Opera de Marseille
« Signor Carminati, lei e benvenuto… »
La direction de l’opéra de Marseille vient de désigner Fabrizio Maria Carminati (*) comme premier chef invité. Ses deux passages sur la scène phocéenne ( Il Pirata en 2009 et Andrea Chénier en 2010) ont révélé un potentiel de bonne entente entre l’orchestre et un homme d’expérience qui fut directeur artistique des Arènes de Vérone, puis du festival Donizetti de Bergame. Le bilan de l’opéra de Marseille est excellent : toute une série de saisons réussies et des succès d’un niveau comparable aux meilleures scènes européennes ont justifié cette nomination. Public reconquit et conquit, gestion saine, confiance méritée avec le successeur de Renée Auphan, Maurice Xiberras…le futur vise un objectif : qualité, stabilité et pérennité.
Le programme de cette soirée du 12 février, très « orchestral » (Œuvres de musiciens européens du XX éme siécle : Finzi, Rota, Resphigi, Chostakovitch) confirme une cohérence soignée entre la phalange marseillaise et un chef architecturant sa vision musicale avec clarté et rigueur. Dans ces pages très « pyrotechniques » où tous les pupitres sont énergiquement sollicités, la cohérence musicale ne souffrit d’aucune réserve. Malheureusement, côté soliste, la « star » attendue, Mikhaïl Rudy, fut loin du « tsar » entendu. Dans le second concerto de Chostakovitch, cet artiste « planétaire », qui possède sur le bout des doigts un répertoire haut comme l’Everest, s’adaptant aux esthétiques orchestrales les plus variées, le front ceint de tous les lauriers, fut ce soir là « impeccable », étymologiquement : « sans défaut ». Hormis quelques décalages et autres dyssimétries avec la direction de Carminati, une curieuse impression planait sur l’interprétation du virtuose russe. Que notre soliste fut concerné par le propos de Chostakovitch, certes, mais impliqué…certainement pas. Pour exemple, l’andante, une infusion de mélancolie et de demi-teintes, se déroula en pilotage automatique, sans ces nuances et ces couleurs si séduisantes dans sa version enregistrée avec le London Philarmonic Orchestra qui nous avait « fait l’oreille » avant ce « live » du 12 février.

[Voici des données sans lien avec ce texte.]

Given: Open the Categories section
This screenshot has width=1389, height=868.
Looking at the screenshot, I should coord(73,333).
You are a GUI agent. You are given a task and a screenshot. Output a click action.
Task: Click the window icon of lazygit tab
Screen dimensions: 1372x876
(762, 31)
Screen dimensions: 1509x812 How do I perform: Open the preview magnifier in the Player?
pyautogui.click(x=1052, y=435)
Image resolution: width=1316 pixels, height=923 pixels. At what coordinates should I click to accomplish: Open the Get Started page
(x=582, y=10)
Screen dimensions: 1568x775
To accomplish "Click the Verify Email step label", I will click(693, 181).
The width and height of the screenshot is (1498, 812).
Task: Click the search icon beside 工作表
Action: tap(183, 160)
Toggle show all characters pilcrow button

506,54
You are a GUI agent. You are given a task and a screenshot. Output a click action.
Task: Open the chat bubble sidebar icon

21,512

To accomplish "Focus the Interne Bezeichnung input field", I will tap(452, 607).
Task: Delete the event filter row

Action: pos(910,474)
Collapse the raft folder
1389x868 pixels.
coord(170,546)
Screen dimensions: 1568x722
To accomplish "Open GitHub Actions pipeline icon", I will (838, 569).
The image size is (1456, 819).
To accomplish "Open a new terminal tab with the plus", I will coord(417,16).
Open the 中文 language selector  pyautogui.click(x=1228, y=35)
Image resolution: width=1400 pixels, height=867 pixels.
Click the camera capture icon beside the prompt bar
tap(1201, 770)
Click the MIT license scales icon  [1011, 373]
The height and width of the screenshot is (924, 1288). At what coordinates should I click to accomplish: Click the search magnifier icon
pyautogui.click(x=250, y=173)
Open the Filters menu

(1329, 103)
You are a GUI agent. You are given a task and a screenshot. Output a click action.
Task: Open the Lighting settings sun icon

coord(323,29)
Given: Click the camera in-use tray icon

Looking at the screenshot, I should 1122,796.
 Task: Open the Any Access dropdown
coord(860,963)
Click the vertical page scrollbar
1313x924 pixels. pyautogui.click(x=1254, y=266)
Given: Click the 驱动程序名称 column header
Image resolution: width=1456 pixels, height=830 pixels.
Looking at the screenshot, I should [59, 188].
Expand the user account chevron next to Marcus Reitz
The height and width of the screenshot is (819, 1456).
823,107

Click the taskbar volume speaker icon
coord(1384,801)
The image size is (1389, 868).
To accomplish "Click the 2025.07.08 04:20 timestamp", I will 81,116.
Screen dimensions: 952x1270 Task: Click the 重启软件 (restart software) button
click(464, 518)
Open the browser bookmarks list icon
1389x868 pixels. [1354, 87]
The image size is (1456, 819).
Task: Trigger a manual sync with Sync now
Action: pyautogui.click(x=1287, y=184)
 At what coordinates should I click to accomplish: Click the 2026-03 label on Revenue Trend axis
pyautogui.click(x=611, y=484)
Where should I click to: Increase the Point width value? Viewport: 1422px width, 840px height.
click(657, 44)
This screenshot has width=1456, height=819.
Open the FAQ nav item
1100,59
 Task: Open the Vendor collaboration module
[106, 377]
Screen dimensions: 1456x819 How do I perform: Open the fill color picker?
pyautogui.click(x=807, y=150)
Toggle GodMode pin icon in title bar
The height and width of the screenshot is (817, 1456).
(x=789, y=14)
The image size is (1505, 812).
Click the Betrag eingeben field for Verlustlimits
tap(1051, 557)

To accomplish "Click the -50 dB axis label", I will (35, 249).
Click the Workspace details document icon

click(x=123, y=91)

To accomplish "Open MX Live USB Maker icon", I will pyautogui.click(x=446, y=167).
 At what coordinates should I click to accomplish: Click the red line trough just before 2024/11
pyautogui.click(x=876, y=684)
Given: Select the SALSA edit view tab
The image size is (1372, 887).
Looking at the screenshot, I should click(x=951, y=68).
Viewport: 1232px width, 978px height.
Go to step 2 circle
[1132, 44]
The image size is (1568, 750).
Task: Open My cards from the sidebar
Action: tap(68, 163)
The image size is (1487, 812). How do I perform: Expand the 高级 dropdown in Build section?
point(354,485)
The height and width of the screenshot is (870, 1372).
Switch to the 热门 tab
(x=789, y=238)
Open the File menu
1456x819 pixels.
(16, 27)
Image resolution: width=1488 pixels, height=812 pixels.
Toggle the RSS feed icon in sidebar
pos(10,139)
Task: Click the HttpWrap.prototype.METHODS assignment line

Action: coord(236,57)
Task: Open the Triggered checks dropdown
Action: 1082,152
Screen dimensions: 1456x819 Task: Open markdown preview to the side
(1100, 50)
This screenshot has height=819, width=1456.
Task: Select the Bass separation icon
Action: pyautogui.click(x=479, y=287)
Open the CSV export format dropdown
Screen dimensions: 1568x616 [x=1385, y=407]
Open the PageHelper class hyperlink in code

Hormis une indéniable présence digitale, qu’aurions nous aimé ? Un parti-pris esthétique affirmé, acclamé ou rejeté, une controverse opposant, sur le parvis de l’opéra, rudyphiles et rudyphobes. Enfin, en un mot: quelques sensations. Au terme de deux petits bis, se hâtant, la foule remonta son col et rentra chez elle.
Il y a des soirs où les 88 touches d'un Steinway ne produisent des sons ni blancs, ni noirs. Mais gris.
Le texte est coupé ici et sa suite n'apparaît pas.